Wendt bestreitet hohe Gehaltszahlung

Die beiden Beamten seien Mitglieder im Polizeihauptpersonalrat beim Innenministerium. Dazu müssten sie wöchentlich an Sitzungen teilnehmen, die außerdem vor- und nachzubereiten seien. Dafür würden Fiedler und Rettinghaus dienstlich freigestellt. Es gebe außerdem eine Vielzahl an Fällen, in denen die beiden Beamten als Experten für Gutachten angefordert würden, zum Beispiel zu Bodycams und Schleierfahndung. Wendt hingegen war gar nicht mehr für die Polizei in NRW, sondern nur noch bei der DPolG in Berlin tätig. Das sei allerdings seit Jahrzehnten so Praxis, so der Sprecher. Im Land Berlin jedoch, so hieß es aus der Innenverwaltung, sei eine solche Fallgestaltung aber ausgeschlossen.
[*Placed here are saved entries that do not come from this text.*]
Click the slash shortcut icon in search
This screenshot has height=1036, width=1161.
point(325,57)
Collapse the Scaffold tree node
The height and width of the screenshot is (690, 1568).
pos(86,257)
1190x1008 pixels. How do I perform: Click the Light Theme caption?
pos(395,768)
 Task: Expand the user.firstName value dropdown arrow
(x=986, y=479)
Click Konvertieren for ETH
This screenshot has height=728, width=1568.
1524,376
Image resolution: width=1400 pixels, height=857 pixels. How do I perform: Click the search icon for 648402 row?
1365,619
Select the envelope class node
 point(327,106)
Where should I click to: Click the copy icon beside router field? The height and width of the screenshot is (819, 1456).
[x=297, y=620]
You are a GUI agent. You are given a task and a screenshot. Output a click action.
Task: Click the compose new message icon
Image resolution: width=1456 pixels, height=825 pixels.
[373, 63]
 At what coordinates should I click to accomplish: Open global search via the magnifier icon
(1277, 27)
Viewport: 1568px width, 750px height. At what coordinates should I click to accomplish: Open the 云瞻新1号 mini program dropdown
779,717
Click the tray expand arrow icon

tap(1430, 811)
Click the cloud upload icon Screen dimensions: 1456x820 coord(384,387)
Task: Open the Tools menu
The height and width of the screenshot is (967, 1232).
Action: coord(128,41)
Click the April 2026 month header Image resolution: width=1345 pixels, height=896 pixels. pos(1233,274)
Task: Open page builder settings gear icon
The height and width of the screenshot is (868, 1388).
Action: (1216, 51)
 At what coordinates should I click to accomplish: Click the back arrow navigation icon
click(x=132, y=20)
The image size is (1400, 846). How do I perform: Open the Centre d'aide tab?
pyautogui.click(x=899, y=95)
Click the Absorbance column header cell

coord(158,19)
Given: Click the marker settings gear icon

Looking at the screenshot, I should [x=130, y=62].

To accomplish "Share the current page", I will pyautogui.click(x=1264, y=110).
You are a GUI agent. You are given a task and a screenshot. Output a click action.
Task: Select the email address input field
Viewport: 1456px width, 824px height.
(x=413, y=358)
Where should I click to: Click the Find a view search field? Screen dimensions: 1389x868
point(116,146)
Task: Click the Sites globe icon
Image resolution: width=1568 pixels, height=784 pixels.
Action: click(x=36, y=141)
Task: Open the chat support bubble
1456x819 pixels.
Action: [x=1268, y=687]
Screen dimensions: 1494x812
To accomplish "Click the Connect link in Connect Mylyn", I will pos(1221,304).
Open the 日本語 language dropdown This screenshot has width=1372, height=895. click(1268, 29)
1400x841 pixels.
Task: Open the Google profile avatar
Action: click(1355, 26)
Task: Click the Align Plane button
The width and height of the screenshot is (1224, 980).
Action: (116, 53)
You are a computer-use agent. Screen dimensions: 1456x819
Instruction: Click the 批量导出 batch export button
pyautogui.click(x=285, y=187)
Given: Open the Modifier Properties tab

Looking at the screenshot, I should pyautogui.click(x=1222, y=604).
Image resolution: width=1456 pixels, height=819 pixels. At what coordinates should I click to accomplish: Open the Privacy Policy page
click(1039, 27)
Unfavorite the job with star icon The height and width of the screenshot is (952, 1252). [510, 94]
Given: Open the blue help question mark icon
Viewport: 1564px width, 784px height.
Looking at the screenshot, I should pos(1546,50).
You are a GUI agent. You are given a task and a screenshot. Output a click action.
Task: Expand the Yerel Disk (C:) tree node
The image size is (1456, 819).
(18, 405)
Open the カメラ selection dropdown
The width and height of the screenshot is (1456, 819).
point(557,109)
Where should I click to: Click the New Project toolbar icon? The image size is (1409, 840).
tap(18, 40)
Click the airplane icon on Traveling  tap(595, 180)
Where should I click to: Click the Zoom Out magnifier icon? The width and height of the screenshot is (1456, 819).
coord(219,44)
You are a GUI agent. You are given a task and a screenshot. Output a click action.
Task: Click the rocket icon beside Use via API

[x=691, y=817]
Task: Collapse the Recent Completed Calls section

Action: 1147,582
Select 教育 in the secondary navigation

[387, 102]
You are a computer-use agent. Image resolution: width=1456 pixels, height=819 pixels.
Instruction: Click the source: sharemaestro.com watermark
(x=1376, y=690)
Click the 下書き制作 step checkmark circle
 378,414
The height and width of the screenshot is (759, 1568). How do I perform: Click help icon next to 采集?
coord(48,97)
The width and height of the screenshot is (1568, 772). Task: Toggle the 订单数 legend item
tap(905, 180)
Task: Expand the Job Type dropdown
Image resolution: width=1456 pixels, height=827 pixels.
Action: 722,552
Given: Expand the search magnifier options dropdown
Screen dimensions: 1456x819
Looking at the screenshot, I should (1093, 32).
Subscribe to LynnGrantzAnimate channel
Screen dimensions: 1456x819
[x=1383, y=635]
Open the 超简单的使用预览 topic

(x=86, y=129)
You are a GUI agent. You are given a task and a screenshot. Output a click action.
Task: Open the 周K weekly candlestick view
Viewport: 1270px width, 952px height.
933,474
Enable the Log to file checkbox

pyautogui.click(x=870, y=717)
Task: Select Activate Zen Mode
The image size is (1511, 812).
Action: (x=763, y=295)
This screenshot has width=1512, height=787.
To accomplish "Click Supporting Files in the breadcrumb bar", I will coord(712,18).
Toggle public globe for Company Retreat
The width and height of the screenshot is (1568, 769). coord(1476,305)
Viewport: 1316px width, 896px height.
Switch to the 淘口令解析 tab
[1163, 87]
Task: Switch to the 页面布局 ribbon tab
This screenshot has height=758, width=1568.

Wendt verteidigte sich unter anderem mit den Worten, sein Gehalt habe insgesamt das eines Polizeihauptkommissars nicht überstiegen. Wie viel er tatsächlich von der DPolG erhalten hat, wollte die Gewerkschaft auf Nachfrage nicht beantworten. Der Bericht des „Kölner Stadtanzeigers“ über ein sechsstelliges Gehalt sei aber falsch. Zudem hat Wendt mittlerweile bei der Gewerkschaft seinen vorgezogenen Ruhestand beantragt.

"Zweifel an der Unabhängigkeit der Gewerkschaften"

Beim Deutschen Beamtenbund (dbb), in dem die DPolG Mitglied ist, heißt es, es sei sehr ungewöhnlich, dass ein Gewerkschaftsvorsitzender auf längere Zeit weiter von seinem Arbeitgeber bezahlt werde. „Eine dauerhafte Arbeitgeberfinanzierung nährt Zweifel an den Prinzipien der Gegnerfreiheit und Unabhängigkeit der Gewerkschaften“, sagte der dbb-Vorsitzende Klaus Dauerstädt der Deutschen Presse-Agentur. Er lehne eine dauerhafte öffentliche Finanzierung von Gewerkschaftern ab.